Humanity is split into the App World and the Real World—an extravagant virtual world for the wealthy and a dying physical world for the poor. Years ago, Skylar Cruz’s family sent her to the App World for a chance at a better life.
Now Skye is a nobody, a virtual sixteen-year-old girl without any glamorous effects or expensive downloads to make her stand out in the App World. Yet none of that matters to Skye. All she wants is a chance to unplug and see her mother and sister again.
But when the borders between worlds suddenly close, Skye loses that chance. Desperate to reach her family, Skye risks everything to get back to the physical world. Once she arrives, however, she discovers a much larger, darker reality than the one she remembers.
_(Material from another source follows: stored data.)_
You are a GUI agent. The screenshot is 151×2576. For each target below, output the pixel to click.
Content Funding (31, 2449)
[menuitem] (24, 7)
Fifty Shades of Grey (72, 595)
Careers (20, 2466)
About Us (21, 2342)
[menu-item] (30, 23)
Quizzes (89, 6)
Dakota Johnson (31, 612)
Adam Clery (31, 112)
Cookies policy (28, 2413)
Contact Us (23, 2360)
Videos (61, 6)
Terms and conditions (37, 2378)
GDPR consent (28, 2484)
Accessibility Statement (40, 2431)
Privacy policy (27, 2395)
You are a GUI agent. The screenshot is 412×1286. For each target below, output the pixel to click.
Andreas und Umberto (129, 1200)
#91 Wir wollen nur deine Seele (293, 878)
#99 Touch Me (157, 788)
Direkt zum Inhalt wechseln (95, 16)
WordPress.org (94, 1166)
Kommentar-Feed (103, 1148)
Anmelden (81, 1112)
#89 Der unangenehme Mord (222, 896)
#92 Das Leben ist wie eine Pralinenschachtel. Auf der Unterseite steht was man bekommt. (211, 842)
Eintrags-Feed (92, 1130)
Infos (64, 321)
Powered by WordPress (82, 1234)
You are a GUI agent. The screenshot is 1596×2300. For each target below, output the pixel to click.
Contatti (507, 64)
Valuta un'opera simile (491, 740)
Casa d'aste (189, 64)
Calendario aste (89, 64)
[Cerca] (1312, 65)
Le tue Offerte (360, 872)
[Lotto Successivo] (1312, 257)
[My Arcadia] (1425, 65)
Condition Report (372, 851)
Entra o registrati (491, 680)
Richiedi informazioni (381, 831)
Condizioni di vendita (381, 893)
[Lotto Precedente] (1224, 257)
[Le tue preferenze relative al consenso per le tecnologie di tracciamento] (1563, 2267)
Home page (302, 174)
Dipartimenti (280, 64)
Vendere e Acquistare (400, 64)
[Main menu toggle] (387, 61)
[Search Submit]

Unplugged is sci-fi dystopia about a futuristic world in which the 1% lives in a virtual world called App World (lame name, btw) while the rest of the populations serves as Keepers for them. Skye is a Single, one of the lucky few who got a chance to be in App World, thanks to her family’s sacrifices. She doesn’t love the virtual world that much and longs to be reunited with them, to see them again. The first half of the book is setting up how the App World works and how Skye lives there, but I felt it was short on details and proper world-building. How does the economy work in the virtual world? Once the Cure was enacted and people became immortal in a virtual sense, why was there a need for a population cap? These details would have enhanced the book in a better way, rather than drone on about the various games and how Skye felt playing them – which was slowing down the pace and frankly, getting the story nowhere.
The second half moves the story to the real world, where Skye sees how different and enhanced feeling the real thing is. Every human activity is now being done by her actual body, rather than just her mind. I found this part of the book to be very good – finally there was some excitement to the plot and the hint of a conspiracy on the horizon. The romance is kind of boring, if you ask me, and played on predictable cliches. If only they would talk and discuss secrets! I had guessed some facets of the secrets being kept from her, and some others I was a bit shocked by. The Body Market is disturbing, but also makes sense in a weird way. However, the ending felt abrupt and out of nowhere – an epilogue would have suited the flow better. Overall, the book is good – it certainly offers something new and interesting, but on a technical level, it could have been written better.
Received a free galley from HarperTeen, via Edelweiss.